They claim they use special algorithms as to how they write data to the SSDs ... that's their proprietary stuff and all that crap.
It's just SATA connection, so not much they can do.
The only thing I could think of is that they're buffering writes in such a way that they're trying to always write blocks of 512 KB or something like that, basically an exact multiple of the size of a block on a SSD.
Basically, you can write pages of 512 bytes or 4096 bytes at a time (or some other value) on a SSD, but you have multiple such pages arranged in a block. You can't erase a single page, in order to overwrite data in a page you must erase a full block, so if a block must be erased, the SSD has to read the pages with useful content, write those pages in other random blocks all over the SSD to minimize wear on individual blocks, then erase the block.
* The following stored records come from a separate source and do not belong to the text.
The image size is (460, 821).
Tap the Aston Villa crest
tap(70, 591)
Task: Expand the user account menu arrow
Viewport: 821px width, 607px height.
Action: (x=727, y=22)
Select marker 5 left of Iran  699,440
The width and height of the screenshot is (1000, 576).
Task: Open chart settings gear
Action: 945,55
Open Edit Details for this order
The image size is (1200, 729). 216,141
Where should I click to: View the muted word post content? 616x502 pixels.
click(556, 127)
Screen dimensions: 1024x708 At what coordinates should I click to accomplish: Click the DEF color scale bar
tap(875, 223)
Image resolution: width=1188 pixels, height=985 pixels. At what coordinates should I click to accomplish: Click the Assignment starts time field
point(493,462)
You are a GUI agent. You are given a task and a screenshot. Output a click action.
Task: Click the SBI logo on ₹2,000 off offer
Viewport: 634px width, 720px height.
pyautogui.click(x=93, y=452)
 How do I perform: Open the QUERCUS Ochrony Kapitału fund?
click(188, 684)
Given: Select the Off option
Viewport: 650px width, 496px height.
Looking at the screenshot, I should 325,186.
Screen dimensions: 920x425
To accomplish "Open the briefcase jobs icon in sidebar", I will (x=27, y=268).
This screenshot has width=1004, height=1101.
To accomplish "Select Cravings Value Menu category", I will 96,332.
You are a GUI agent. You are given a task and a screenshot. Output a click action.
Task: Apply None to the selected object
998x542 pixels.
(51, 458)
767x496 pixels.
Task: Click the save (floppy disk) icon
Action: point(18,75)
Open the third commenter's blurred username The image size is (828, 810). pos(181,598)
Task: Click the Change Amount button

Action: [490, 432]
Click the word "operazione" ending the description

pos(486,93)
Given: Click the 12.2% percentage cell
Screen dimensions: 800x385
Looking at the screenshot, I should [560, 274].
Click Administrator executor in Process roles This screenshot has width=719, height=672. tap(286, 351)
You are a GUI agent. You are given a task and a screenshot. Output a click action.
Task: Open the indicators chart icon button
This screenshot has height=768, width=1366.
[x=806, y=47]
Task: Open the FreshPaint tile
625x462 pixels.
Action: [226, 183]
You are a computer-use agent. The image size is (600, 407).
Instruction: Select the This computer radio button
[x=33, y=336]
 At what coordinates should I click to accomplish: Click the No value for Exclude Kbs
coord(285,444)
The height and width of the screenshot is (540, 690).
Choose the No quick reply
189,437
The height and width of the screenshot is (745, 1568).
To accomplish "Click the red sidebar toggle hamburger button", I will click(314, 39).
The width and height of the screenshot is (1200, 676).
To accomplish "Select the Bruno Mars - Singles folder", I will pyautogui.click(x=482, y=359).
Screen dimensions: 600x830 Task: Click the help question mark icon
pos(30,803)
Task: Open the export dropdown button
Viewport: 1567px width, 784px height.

This process adds latency so it could slow down transfers in theory.
If they code their stuff to always write block size worth of bytes, they could more or less guarantee each time a write is done, a full block erase happens and the block is filled with new data.
However, this would require also modifying the firmware of a SSD, because right now even if a SSD gets a block worth of data in its write cache, it will spread the writes to random pages all over the drive, across all the channels (to increase write speed)
It would simplify the firmware of a SSD drive by a lot, to just always erase blocks and write new data in, as the controller no longer has to track pages all over the place, but the camera would have to keep track of erases better and eventually refuse to write on a SSD that has too high of an erase counter.
For example they have those 120 GB mags which have the Kingston 120 GB SSD with TLC memory that cost 20$ ... those basically have around 80-100 TB worth of lifetime writes.... basically fill the ssd 1000 times and you're done.
Considering the RED camera fills could fill 120 GB in around 5-10 minutes of recording... someone could easily kill such a SSD in less than a year.